===== PAGE TEXT =====
Pre-Clinical Study Finds New Compound Effective in Small Cell Lung Cancer

Pre-Clinical Study Finds New Compound Effective in Small Cell Lung Cancer

shutterstock_128141276A recent study published in Cancer Cell by researchers at the Dana-Farber Cancer Institute and the Massachusetts Institute of Technology revealed that small cell lung cancer cells are sensitive to an investigational agent that can inactivate part of the tumor survival mechanism.

Researchers observed that upon administration of THZ1 in mice models of small cell lung cancer, tumor volumes were significantly smaller when compared to controls, and no toxic side effects were verified.

Furthermore, the compound is already in development to be used in human clinical trials.

“Small cell lung cancer is a disease for which new treatments are desperately needed,” Kwok-Kin Wong, MD, PhD, co-senior author of the study and medical oncologist at Dana-Farber said in a news release. “Patients generally respond well to initial chemotherapy, but the disease almost always returns. Less than 5 percent of patients are alive five years after being diagnosed with the disease.”
===== GIVEN ENTRIES =====
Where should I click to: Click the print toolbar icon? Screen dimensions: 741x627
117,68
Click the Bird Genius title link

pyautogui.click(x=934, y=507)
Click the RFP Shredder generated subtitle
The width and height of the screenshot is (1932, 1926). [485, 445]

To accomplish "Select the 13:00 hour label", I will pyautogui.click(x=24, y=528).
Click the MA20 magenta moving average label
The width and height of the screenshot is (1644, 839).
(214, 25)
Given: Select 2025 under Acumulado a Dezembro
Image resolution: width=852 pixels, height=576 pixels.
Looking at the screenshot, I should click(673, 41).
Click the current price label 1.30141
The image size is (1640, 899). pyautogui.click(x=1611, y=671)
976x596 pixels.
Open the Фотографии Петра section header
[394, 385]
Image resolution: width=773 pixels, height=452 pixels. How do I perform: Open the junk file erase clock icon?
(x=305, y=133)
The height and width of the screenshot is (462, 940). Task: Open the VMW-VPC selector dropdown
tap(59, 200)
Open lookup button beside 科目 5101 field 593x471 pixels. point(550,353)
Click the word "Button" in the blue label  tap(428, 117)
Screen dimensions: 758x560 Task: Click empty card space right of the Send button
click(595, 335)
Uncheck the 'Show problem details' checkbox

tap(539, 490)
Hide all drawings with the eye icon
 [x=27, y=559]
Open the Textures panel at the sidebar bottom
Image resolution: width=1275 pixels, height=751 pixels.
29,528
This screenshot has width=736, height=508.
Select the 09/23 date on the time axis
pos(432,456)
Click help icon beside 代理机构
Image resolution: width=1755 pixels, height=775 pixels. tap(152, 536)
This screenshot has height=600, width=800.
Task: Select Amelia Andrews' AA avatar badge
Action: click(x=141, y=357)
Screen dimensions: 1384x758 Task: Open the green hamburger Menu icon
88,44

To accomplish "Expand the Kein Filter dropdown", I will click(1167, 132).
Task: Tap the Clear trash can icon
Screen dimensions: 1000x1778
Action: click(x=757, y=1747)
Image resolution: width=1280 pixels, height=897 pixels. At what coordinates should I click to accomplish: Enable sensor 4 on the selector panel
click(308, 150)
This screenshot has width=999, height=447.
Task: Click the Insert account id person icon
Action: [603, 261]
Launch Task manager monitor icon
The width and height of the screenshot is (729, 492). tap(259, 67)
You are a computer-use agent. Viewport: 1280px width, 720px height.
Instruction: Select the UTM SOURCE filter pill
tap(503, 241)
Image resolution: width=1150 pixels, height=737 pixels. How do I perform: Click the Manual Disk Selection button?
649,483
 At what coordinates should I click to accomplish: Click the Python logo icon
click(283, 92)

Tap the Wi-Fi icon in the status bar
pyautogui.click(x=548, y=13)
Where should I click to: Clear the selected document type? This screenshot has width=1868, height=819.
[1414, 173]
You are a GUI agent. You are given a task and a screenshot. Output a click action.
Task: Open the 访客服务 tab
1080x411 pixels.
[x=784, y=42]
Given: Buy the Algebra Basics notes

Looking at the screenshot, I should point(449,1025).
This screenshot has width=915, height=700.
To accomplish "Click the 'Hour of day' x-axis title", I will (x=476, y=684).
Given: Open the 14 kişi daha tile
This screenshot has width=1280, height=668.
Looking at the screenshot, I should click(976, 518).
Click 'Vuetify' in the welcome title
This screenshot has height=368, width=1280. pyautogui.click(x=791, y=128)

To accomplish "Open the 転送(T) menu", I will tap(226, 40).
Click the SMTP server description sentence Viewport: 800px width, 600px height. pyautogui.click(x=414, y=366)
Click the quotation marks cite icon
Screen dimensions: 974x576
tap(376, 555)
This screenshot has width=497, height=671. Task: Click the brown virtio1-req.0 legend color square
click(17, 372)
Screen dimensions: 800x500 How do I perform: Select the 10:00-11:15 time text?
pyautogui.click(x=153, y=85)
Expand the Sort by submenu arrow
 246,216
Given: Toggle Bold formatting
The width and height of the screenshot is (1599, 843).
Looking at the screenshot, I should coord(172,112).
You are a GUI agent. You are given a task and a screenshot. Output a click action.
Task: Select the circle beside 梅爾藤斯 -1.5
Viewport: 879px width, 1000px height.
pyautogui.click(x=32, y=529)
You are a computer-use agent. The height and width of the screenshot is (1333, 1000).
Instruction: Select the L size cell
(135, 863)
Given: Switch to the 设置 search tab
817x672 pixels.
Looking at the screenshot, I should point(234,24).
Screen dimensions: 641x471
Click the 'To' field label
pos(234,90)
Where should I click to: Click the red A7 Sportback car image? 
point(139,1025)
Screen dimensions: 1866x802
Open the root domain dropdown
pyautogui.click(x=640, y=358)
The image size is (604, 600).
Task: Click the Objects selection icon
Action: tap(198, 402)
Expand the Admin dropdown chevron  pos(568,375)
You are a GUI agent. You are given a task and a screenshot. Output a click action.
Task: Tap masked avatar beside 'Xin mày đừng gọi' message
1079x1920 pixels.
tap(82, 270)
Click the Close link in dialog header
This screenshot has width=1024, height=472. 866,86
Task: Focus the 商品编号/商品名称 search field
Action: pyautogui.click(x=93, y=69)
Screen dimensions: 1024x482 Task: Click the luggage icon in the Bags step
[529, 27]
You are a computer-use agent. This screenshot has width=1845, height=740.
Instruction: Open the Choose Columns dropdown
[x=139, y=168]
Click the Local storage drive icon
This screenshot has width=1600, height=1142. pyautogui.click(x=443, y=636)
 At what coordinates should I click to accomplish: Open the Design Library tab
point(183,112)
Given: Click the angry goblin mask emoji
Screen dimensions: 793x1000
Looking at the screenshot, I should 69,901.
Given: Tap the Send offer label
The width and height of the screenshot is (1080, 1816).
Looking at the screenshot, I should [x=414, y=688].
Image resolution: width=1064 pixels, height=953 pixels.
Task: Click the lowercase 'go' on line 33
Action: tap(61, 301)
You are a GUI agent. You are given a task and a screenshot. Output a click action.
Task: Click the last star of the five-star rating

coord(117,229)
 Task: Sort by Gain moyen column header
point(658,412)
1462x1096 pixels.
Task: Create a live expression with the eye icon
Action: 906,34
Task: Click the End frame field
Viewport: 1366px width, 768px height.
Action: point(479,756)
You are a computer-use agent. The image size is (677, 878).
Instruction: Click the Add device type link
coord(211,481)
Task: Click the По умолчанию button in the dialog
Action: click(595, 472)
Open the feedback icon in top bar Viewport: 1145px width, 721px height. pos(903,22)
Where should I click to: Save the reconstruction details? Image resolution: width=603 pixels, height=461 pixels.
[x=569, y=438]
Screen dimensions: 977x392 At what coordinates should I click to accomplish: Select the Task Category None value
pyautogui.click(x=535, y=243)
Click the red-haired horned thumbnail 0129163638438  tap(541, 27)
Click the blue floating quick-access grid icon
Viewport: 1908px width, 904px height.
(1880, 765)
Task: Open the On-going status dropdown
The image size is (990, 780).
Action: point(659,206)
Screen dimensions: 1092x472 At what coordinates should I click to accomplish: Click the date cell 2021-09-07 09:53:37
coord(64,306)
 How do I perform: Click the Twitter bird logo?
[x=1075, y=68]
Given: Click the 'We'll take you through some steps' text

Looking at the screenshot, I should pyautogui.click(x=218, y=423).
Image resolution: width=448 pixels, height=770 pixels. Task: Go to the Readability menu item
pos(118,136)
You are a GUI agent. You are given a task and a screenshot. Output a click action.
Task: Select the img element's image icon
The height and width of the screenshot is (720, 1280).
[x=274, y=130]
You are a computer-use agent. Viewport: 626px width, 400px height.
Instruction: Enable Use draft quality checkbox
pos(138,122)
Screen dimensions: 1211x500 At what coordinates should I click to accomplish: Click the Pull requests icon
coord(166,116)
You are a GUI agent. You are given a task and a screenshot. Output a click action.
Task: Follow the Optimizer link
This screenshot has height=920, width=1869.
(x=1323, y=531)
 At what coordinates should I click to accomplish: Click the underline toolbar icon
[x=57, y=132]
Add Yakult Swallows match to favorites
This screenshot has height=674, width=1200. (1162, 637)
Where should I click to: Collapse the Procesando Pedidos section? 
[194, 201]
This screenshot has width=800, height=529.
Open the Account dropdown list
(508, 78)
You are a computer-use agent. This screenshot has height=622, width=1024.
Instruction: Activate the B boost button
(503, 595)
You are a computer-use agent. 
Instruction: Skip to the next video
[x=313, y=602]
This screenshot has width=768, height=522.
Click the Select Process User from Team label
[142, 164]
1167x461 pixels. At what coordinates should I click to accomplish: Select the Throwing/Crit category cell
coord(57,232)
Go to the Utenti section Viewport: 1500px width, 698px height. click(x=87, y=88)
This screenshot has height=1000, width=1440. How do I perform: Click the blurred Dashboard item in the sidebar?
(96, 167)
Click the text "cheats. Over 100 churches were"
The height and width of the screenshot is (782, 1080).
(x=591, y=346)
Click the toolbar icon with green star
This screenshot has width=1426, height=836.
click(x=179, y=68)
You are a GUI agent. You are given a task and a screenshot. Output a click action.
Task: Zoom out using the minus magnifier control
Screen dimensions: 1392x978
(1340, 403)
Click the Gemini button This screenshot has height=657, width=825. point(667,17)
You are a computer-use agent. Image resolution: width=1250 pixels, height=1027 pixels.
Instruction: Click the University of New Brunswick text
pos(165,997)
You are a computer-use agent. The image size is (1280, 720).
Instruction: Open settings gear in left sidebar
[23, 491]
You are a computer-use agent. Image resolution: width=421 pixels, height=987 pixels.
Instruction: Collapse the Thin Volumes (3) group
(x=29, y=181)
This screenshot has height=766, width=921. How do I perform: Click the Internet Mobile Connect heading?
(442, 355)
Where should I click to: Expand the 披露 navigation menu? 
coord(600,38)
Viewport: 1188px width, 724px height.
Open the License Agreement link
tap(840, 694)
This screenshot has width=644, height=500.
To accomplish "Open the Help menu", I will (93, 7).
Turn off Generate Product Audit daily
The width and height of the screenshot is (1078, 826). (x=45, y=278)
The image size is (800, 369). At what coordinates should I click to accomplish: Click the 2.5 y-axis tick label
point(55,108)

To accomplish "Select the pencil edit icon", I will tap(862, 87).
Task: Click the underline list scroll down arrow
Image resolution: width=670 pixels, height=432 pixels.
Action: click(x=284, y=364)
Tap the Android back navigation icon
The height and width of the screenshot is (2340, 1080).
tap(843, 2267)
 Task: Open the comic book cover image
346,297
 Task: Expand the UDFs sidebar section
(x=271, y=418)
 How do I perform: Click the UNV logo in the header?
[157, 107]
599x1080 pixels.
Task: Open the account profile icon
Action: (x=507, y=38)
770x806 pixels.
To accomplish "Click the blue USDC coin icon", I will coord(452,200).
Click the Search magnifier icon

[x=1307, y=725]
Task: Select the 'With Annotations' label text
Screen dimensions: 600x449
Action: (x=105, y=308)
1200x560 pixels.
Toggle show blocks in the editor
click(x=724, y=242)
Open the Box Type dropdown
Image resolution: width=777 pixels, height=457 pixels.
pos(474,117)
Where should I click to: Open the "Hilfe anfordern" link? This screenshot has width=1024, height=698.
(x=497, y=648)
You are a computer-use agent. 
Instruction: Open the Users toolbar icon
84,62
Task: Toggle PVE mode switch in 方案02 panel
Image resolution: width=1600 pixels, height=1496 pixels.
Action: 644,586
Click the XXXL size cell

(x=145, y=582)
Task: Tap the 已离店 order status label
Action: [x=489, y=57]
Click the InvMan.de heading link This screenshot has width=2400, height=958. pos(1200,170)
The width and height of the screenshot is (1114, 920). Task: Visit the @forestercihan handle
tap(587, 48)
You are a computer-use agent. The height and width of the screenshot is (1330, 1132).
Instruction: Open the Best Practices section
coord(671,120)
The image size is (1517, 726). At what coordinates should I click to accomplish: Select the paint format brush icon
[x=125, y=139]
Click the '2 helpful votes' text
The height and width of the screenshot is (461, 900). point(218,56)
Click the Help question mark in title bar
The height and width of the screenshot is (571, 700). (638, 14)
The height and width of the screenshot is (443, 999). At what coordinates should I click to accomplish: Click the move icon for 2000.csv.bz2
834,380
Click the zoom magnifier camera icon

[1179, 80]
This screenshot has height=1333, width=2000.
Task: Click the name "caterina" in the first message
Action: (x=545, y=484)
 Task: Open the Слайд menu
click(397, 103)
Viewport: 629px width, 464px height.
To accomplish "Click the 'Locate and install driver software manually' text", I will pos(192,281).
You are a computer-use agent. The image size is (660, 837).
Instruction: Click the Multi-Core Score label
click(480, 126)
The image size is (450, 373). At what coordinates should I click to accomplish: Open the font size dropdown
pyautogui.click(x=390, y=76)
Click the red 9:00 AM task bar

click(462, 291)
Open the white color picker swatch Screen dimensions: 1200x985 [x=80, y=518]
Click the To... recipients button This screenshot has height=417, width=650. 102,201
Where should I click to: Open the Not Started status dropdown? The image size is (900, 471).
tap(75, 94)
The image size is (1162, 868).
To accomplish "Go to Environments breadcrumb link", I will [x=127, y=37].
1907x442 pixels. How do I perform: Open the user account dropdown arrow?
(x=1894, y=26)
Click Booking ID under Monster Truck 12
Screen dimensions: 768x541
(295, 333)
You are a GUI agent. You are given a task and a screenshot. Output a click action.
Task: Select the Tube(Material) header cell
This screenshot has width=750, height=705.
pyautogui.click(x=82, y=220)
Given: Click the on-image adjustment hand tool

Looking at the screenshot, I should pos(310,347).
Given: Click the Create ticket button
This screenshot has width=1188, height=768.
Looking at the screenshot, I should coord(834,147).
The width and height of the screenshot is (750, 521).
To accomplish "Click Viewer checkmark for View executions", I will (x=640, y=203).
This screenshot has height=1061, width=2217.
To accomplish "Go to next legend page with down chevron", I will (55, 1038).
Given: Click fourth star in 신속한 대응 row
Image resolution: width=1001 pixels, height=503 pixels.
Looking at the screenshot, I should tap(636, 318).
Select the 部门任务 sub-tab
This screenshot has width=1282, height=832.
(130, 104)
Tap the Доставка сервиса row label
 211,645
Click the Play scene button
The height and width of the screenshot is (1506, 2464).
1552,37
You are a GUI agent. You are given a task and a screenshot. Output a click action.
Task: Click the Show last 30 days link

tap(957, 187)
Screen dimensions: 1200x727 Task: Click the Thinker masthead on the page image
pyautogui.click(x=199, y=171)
=====
TASK A:
Answer these questions from the article on the small cell lung cancer study, marking each answer (i), (ii), (iii) like the questions.
(i) In which journal was the study published?
(ii) How did tumor volumes in mice given THZ1 compare with controls?
(iii) According to the news release, what share of patients are alive five years after diagnosis?
TASK B:
In the article on the small cell lung cancer study, rewrite the paragraph beginning "Researchers observed that upon administration of THZ1" as one shorter sentence that keeps its main facts.
TASK C:
Write the next part of the article on the small cell lung cancer study, picking up after its final sentence.

ANSWER A:
(i) Cancer Cell
(ii) They were significantly smaller.
(iii) Less than 5 percent

ANSWER B:
In mouse models of small cell lung cancer, THZ1 produced significantly smaller tumors than in controls, with no toxic side effects observed.

ANSWER C:
Of all lung cancer cases, small cell lung cancer (SCLC) is responsible for about 10-15% of all the cases, transforming itself into the most aggressive form of this type of malignancy.

Even though there are many known genes that carry mutations in SCLC, there is no known driver of this type of tumor. As such, no good clinical targets exist for efficient drug therapies.

The research team analyzed tumor samples from SCLC mice models, finding one small molecule blocker that worked the best – THZ1. This compound was developed by Dana-Farber researchers and has the capacity to inhibit a protein known as cyclin-dependent kinase 7 (CDK7), which plays an important role in gene transcription.

The main question was, since transcription is common to all types of cells, why then was THZ1 effective in killing SCLC cells but did not damage healthy ones?

The team found the answer to be within small sections of genetic material, called super-enhancers, which can control over transcription in tumor cells.

THZ1 has the capacity to suppress some genes that are found within these regions, and are essential for the survival of SCLC, but not normal cells.

“We found that SCLC cells are ‘addicted’ to transcription in a way that normal cells are not,” Dr. Wong explained. “They appear to depend on short-lived transcripts — briefly existing RNA copies — that aren’t as critical to normal cells. This explains why normal cells can tolerate a drug that targets the basic transcription mechanism while SCLC cells cannot.”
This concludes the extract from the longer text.